O que se pede — Cita na íntegra o texto sobre os preços do gasóleo e da gasolina em Portugal.

::: Fonte :::

Por outro lado como entender o facto do aumento do preço do barril de crude se repercutir de imediato no preço final do retalhista quando o combustível que está a ser vendido nos postos foi comprado pelo refinador uns meses atrás a preços inferiores?
Para a primeira questão (maior subida do gasóleo), a resposta é simples: sobem mais no mercado português os produtos com menos intervenção da refinação portuguesa. A actual estrutura refinadora instalada em Portugal e a concomitante escolha de “ramas” privilegia a saída de “leves” (o máximo de extracção de gasolinas). Daqui resulta que somos excedentários em gasolina (excedentes que se exportam e bem, sobretudo para os EUA) e deficitários em gasóleo e outros “pesados” (fuel oil). A gasolina colocada pela Galp no mercado português beneficia de dois factores igualmente favoráveis: é produzida nas refinarias portuguesas e beneficia de parte dela ter benefícios por exportação. No gasóleo, de que se importa uma parte significativa, a parte importada é comprada nos mercados internacionais, portanto sofrendo da vaga altista dos produtos refinados e sem gerar para a companhia resultados por refinação. A crescente transferência da motorização a gasolina para motorização diesel, questão que é endógena ao mercado de automóveis (implantada quando ao ter-se viatura a gasóleo se tinha benefícios que compensava o maior preço de compra dos automóveis diesel) e hoje estará em nítido contra-ciclo, veio agravar a dificuldade nacional em conter o preço do gasóleo, tanto mais que dependemos de importações de países com refinação exportadora de gasóleo e que, nos seus mercados, o sujeitam a menor subida de preço. Não se prevendo uma alteração na estrutura refinadora nacional e mantendo-se a preferência crescente por motorização diesel, a tendência é para que o gasóleo iguale ou ultrapasse o preço da gasolina (mais em Portugal que nos países onde a refinação gera excedentes exportados de gasóleo).

::: Itens fornecidos :::

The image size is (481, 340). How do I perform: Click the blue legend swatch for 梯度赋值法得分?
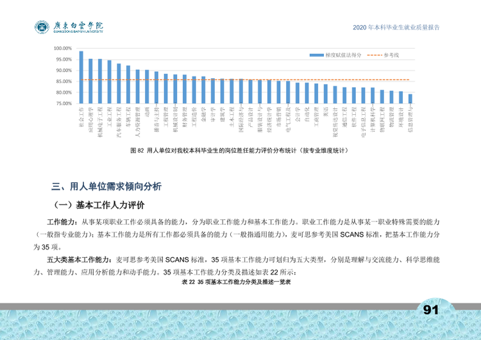[316, 55]
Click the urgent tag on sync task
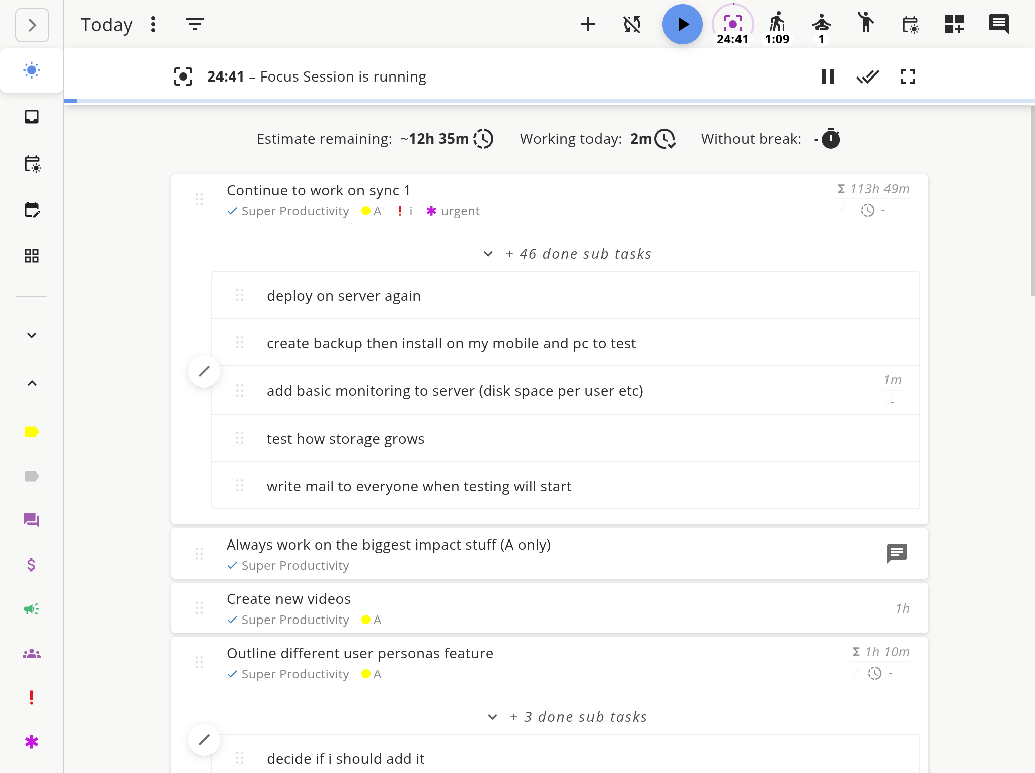This screenshot has height=773, width=1035. point(453,211)
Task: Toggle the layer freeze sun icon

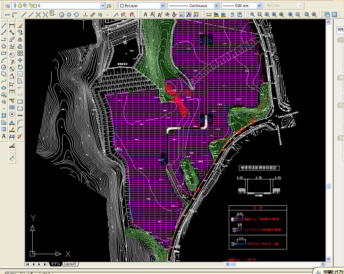Action: 20,6
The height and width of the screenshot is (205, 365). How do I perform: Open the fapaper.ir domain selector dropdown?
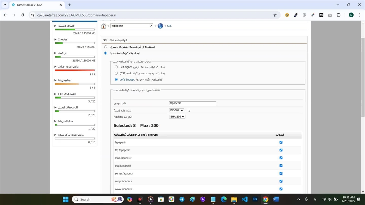point(131,26)
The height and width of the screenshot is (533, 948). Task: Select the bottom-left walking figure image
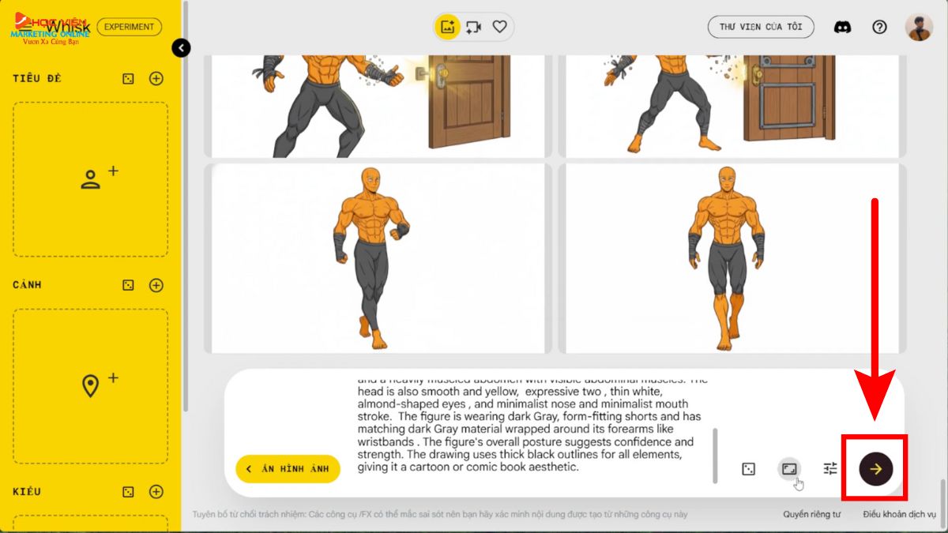pyautogui.click(x=377, y=258)
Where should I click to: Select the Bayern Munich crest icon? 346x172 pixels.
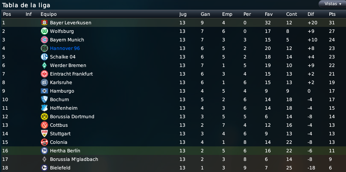(44, 40)
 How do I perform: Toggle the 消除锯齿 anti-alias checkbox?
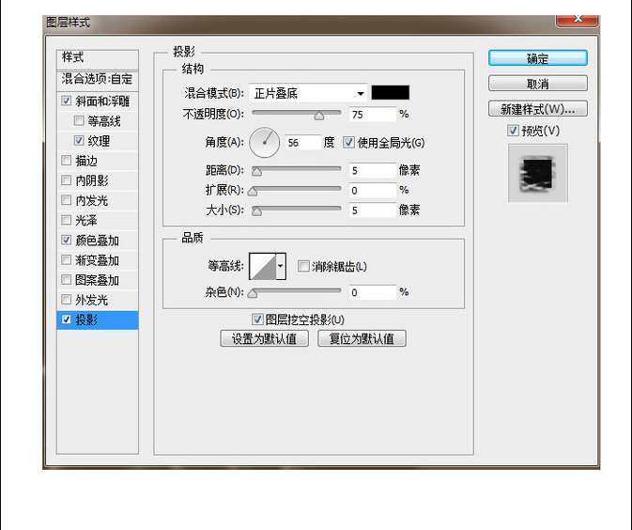pyautogui.click(x=303, y=267)
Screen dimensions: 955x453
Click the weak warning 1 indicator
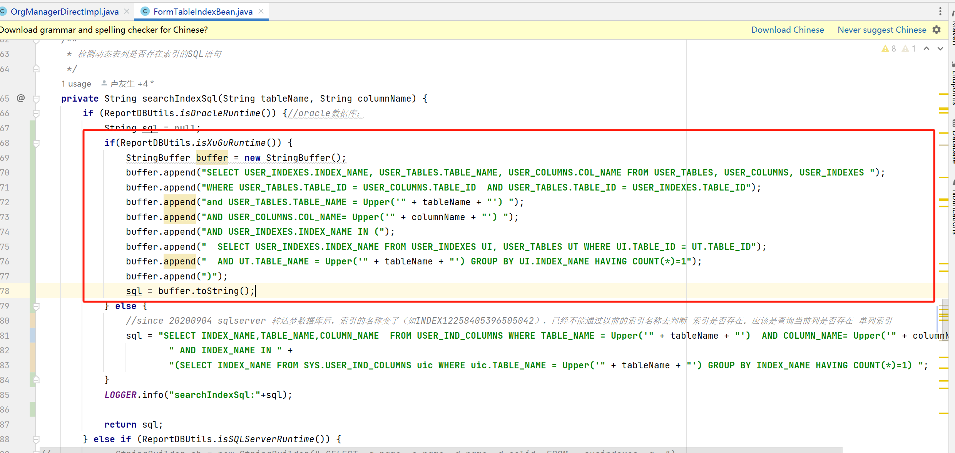(909, 48)
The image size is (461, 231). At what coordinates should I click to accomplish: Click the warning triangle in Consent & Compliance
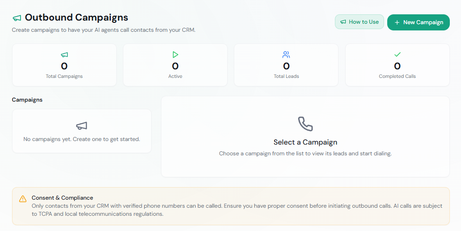pyautogui.click(x=23, y=199)
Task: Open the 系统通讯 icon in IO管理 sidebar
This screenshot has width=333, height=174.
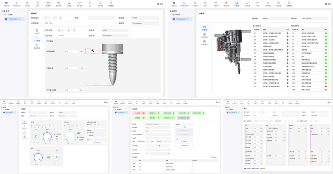Action: click(x=204, y=35)
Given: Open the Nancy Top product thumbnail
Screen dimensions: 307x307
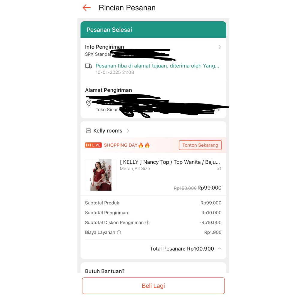Looking at the screenshot, I should [101, 175].
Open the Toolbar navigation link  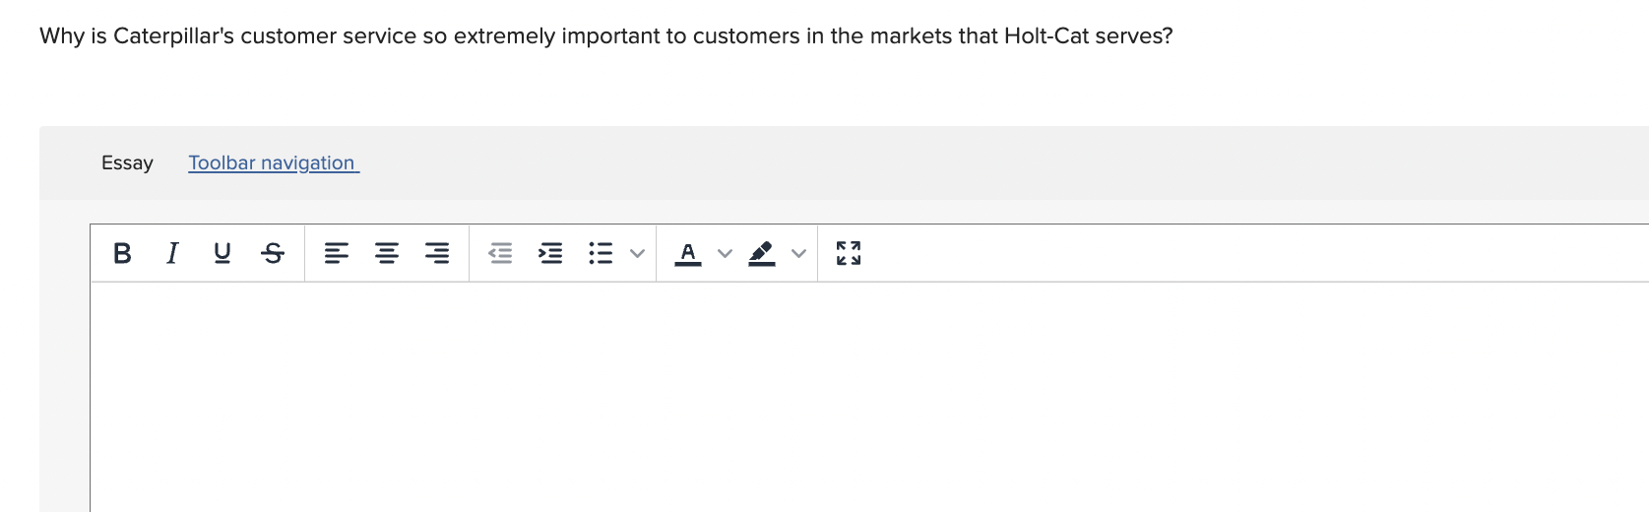(x=274, y=162)
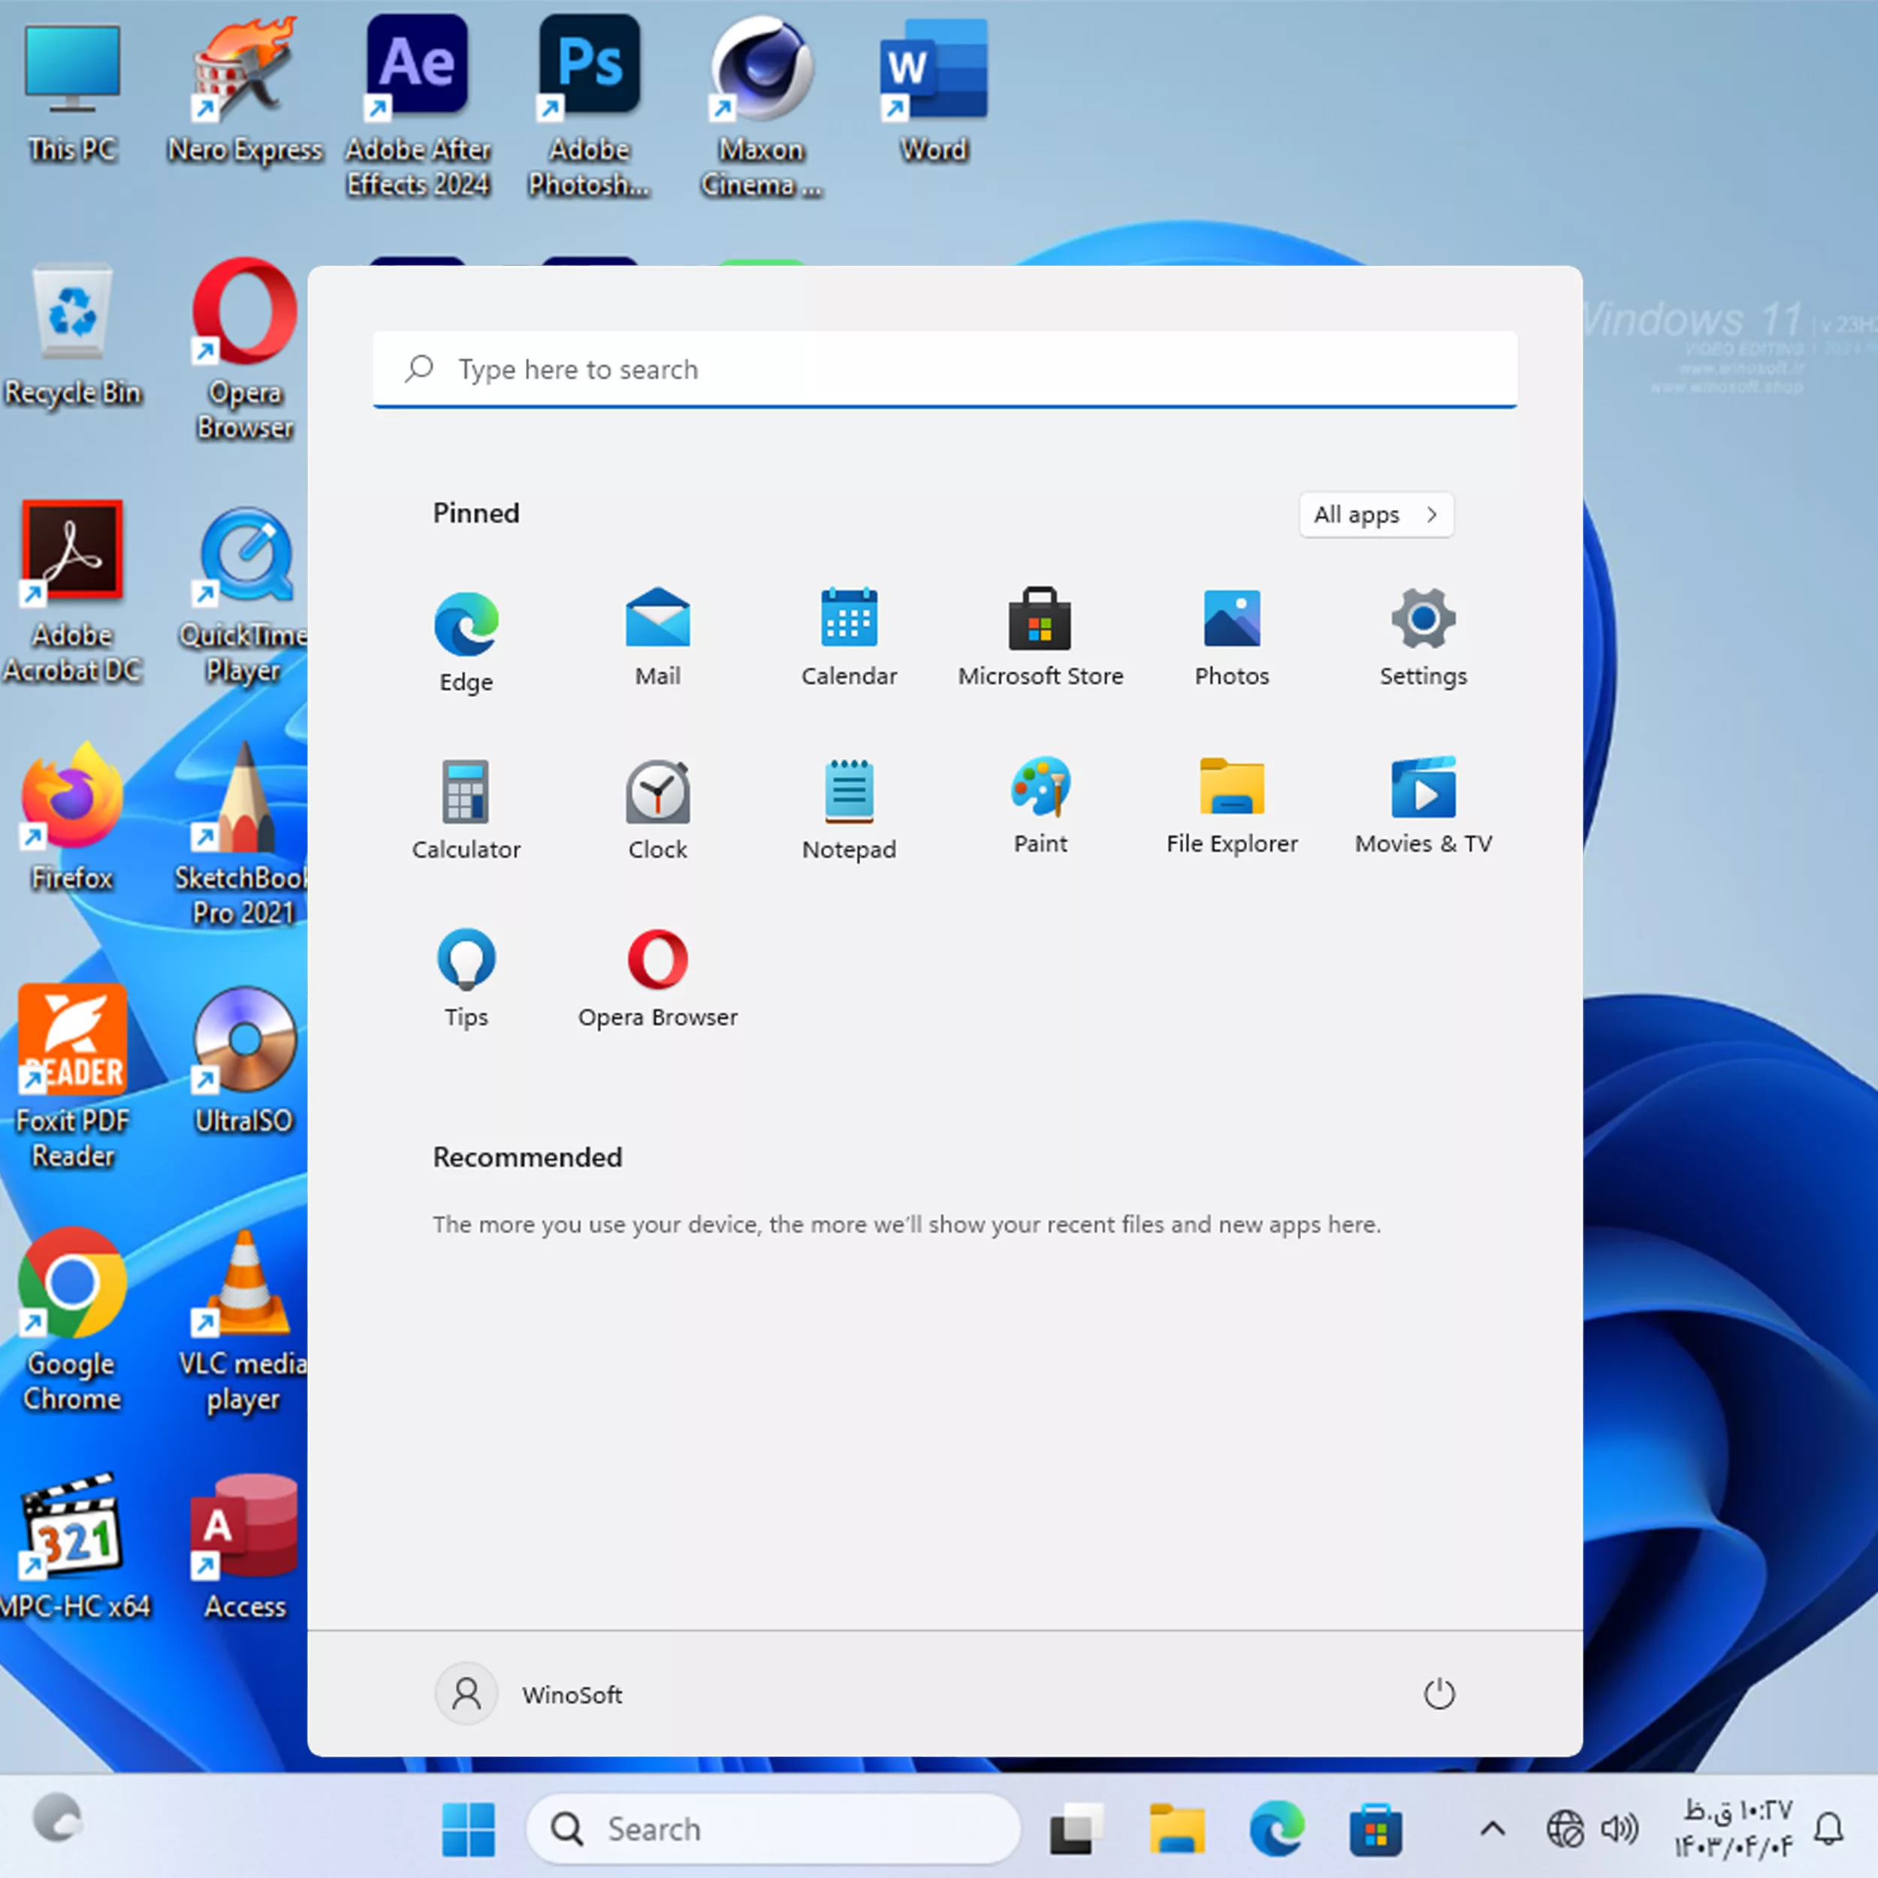Open Task View on the taskbar
1878x1878 pixels.
(x=1075, y=1829)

:::

Solução escrita —
Por outro lado como entender o facto do aumento do preço do barril de crude se repercutir de imediato no preço final do retalhista quando o combustível que está a ser vendido nos postos foi comprado pelo refinador uns meses atrás a preços inferiores?
Para a primeira questão (maior subida do gasóleo), a resposta é simples: sobem mais no mercado português os produtos com menos intervenção da refinação portuguesa. A actual estrutura refinadora instalada em Portugal e a concomitante escolha de “ramas” privilegia a saída de “leves” (o máximo de extracção de gasolinas). Daqui resulta que somos excedentários em gasolina (excedentes que se exportam e bem, sobretudo para os EUA) e deficitários em gasóleo e outros “pesados” (fuel oil). A gasolina colocada pela Galp no mercado português beneficia de dois factores igualmente favoráveis: é produzida nas refinarias portuguesas e beneficia de parte dela ter benefícios por exportação. No gasóleo, de que se importa uma parte significativa, a parte importada é comprada nos mercados internacionais, portanto sofrendo da vaga altista dos produtos refinados e sem gerar para a companhia resultados por refinação. A crescente transferência da motorização a gasolina para motorização diesel, questão que é endógena ao mercado de automóveis (implantada quando ao ter-se viatura a gasóleo se tinha benefícios que compensava o maior preço de compra dos automóveis diesel) e hoje estará em nítido contra-ciclo, veio agravar a dificuldade nacional em conter o preço do gasóleo, tanto mais que dependemos de importações de países com refinação exportadora de gasóleo e que, nos seus mercados, o sujeitam a menor subida de preço. Não se prevendo uma alteração na estrutura refinadora nacional e mantendo-se a preferência crescente por motorização diesel, a tendência é para que o gasóleo iguale ou ultrapasse o preço da gasolina (mais em Portugal que nos países onde a refinação gera excedentes exportados de gasóleo).